■ Aufgaben
A - Beantworten Sie anhand des Ausgangstexts die folgenden Fragen.
(i) Zu welchem Festival gehörte die Produktion, die der Verfasser gestern sah?
(ii) Mit wem arbeitet Rimini Protokoll laut Ausgangstext?
(iii) Das Zahlenwerk welcher Publikation wird im letzten Satz genannt?
B - Bitte übersetzen Sie den Satz „Dem inszenierenden Rimini Protokoll eilt ja ein guter Ruf voraus.“ aus dem Ausgangstext ins Englische.

■ Ausgangstext
--- --- ---

100 Prozent Wien: Statistik ist langweilig

Gestern kam ich per Zufall und gänzlich unvorbereitet in den Genuss einer Produktion der Wiener Festwochen. Dem inszenierenden Rimini Protokoll eilt ja ein guter Ruf voraus. Sie arbeiten mit so genannten Experten der Wirklichkeit und selbst wenn sie sich Bühnentexte vornehmen, dramatisieren sie nicht diese selbst, sondern lassen Menschen ihre persönlichen Beziehungen zum Text in einer Art dokumentarischen Spiel reflektieren. Warum also nicht auch das Zahlenwerk des Statistischen Jahrbuchs auf die Bühne bringen?

--- --- ---

■ Datenauszug
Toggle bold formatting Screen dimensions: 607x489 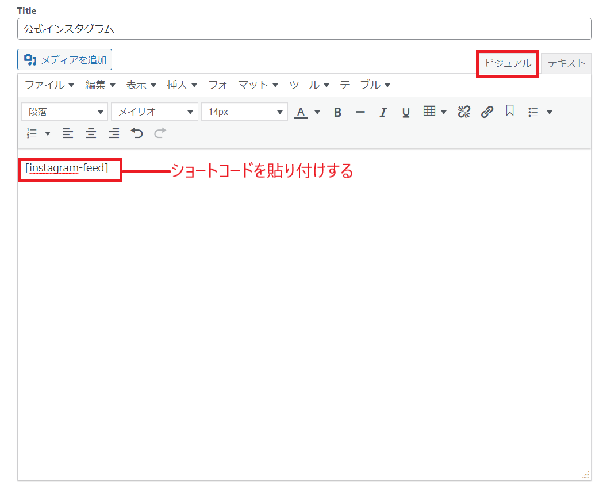tap(337, 112)
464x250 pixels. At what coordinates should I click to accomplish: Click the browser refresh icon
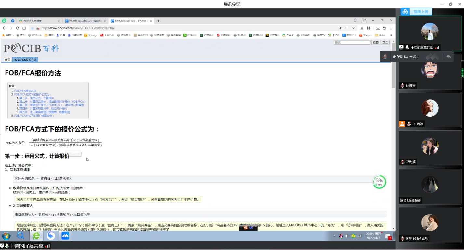coord(17,28)
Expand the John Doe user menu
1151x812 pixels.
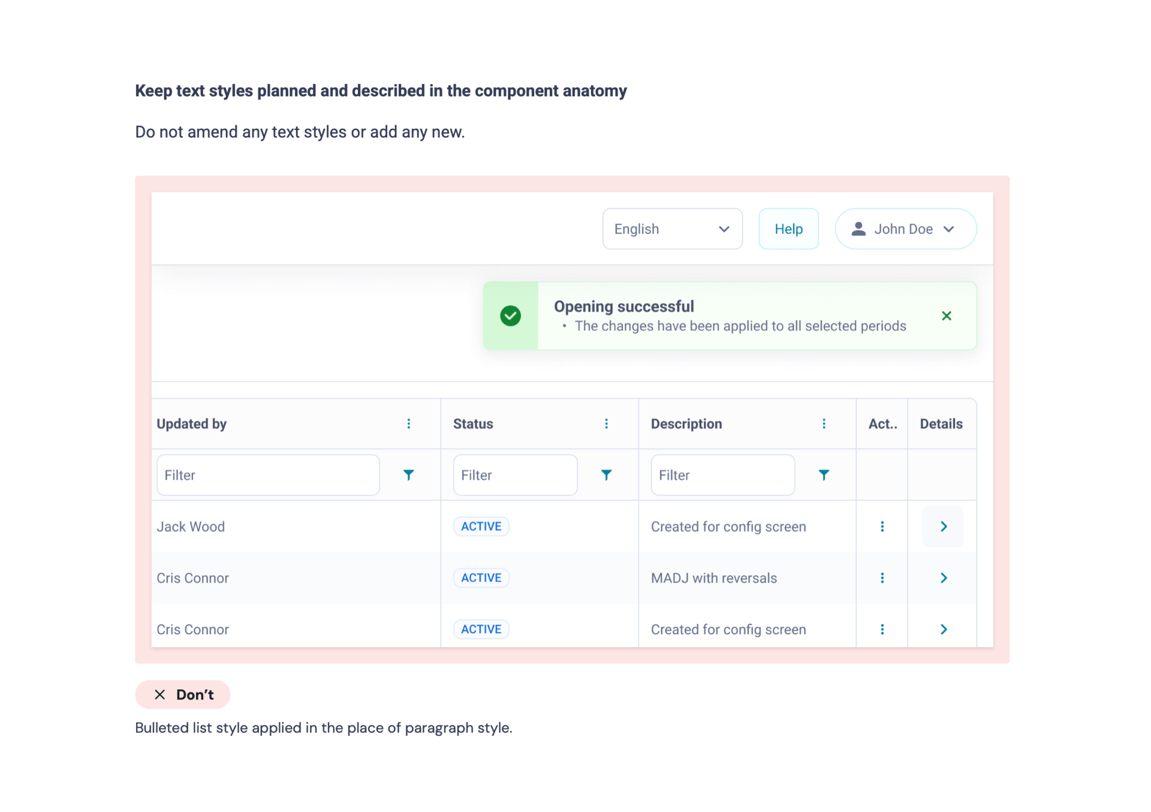coord(905,229)
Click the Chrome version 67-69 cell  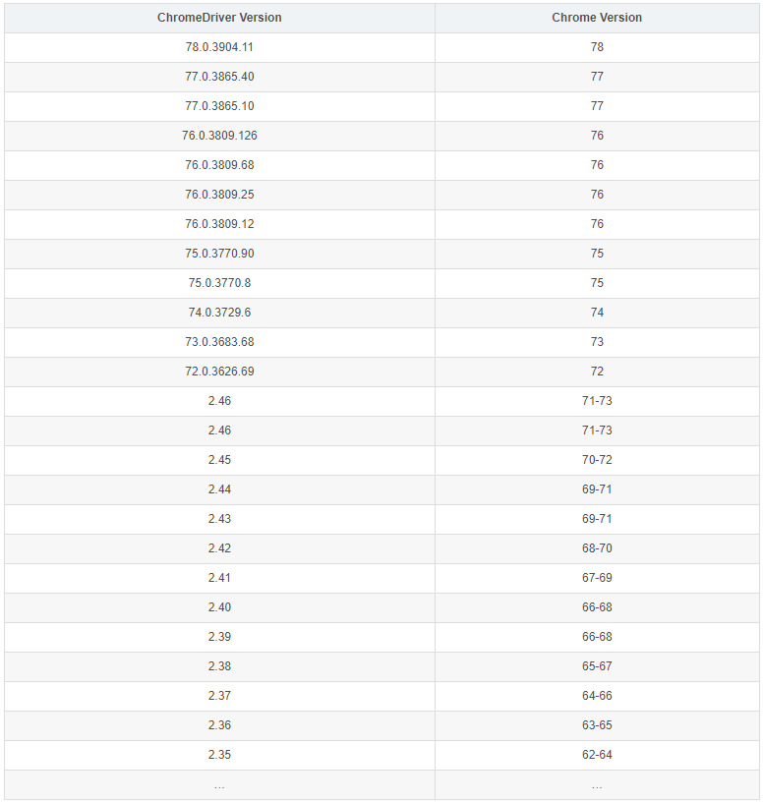pos(597,578)
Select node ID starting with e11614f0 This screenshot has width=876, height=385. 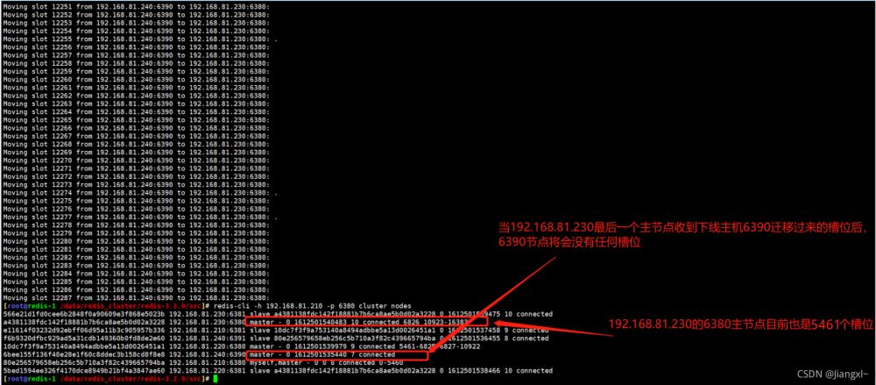(83, 330)
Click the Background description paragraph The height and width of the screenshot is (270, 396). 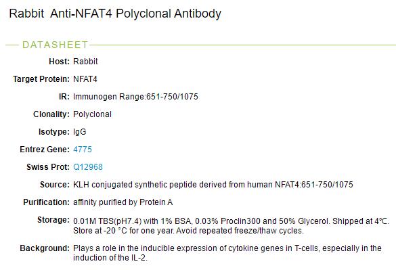point(227,253)
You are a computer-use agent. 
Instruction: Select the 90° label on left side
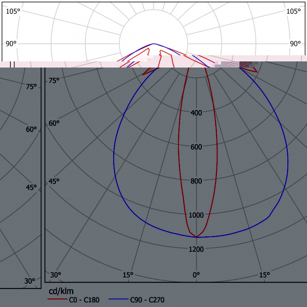pyautogui.click(x=11, y=43)
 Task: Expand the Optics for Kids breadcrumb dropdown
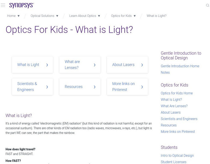pos(135,16)
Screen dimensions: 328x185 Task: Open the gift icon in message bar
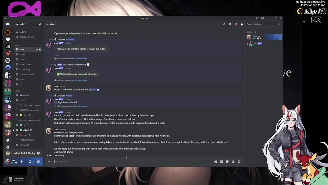(216, 162)
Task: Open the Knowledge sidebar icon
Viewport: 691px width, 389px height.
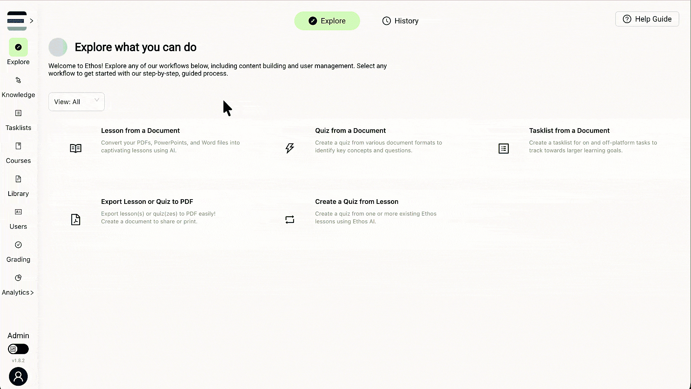Action: (18, 80)
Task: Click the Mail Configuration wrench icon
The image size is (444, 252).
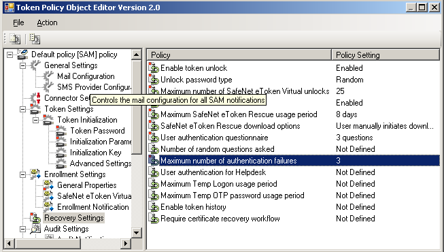Action: coord(48,76)
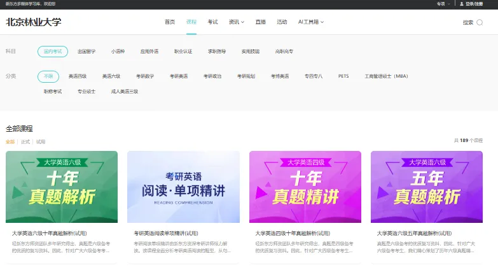Open 大学英语六级十年真题解析 course thumbnail
498x270 pixels.
62,187
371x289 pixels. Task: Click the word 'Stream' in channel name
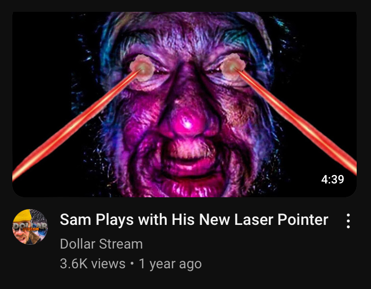pos(121,244)
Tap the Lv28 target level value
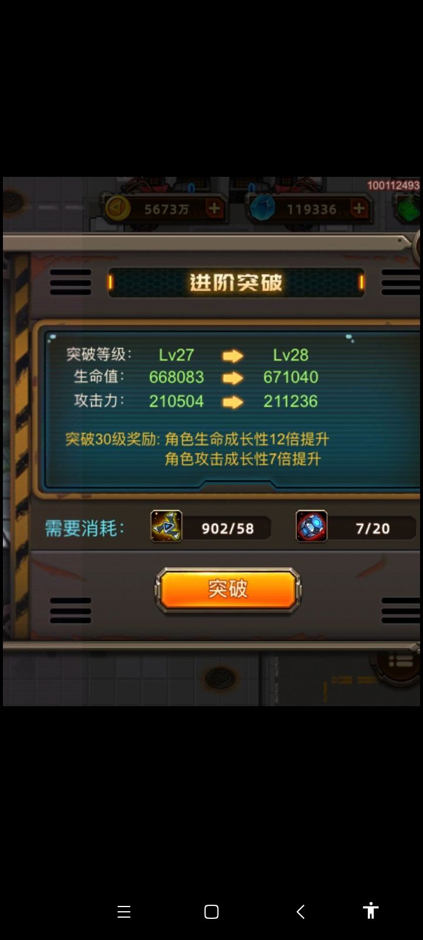Image resolution: width=423 pixels, height=940 pixels. pos(290,355)
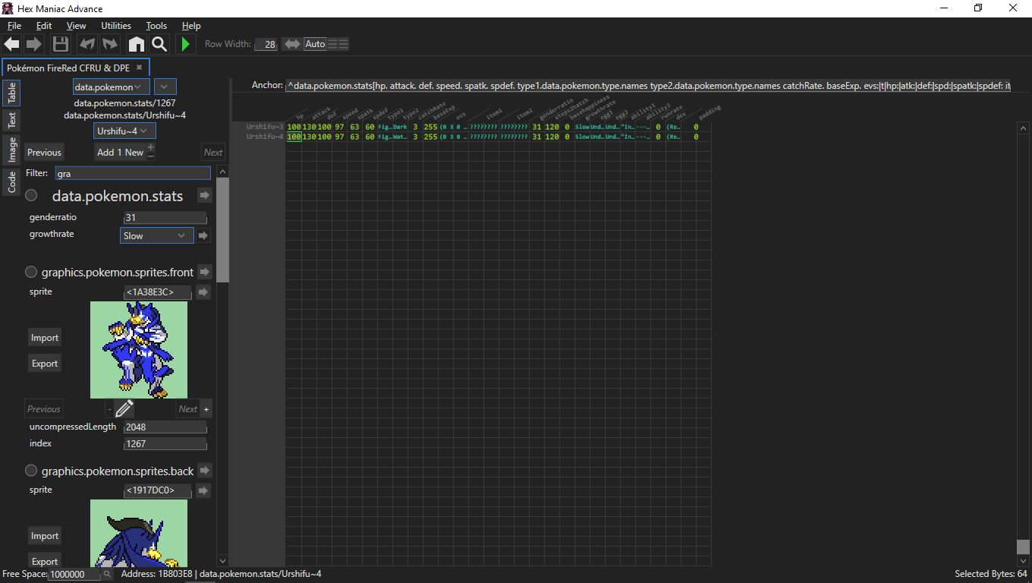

--- --- ---

■ Antworten je Aufgabe
A -
(i) Zu den Wiener Festwochen.
(ii) Mit so genannten Experten der Wirklichkeit.
(iii) Des Statistischen Jahrbuchs.

B - Rimini Protokoll, the group staging the production, is after all preceded by a good reputation.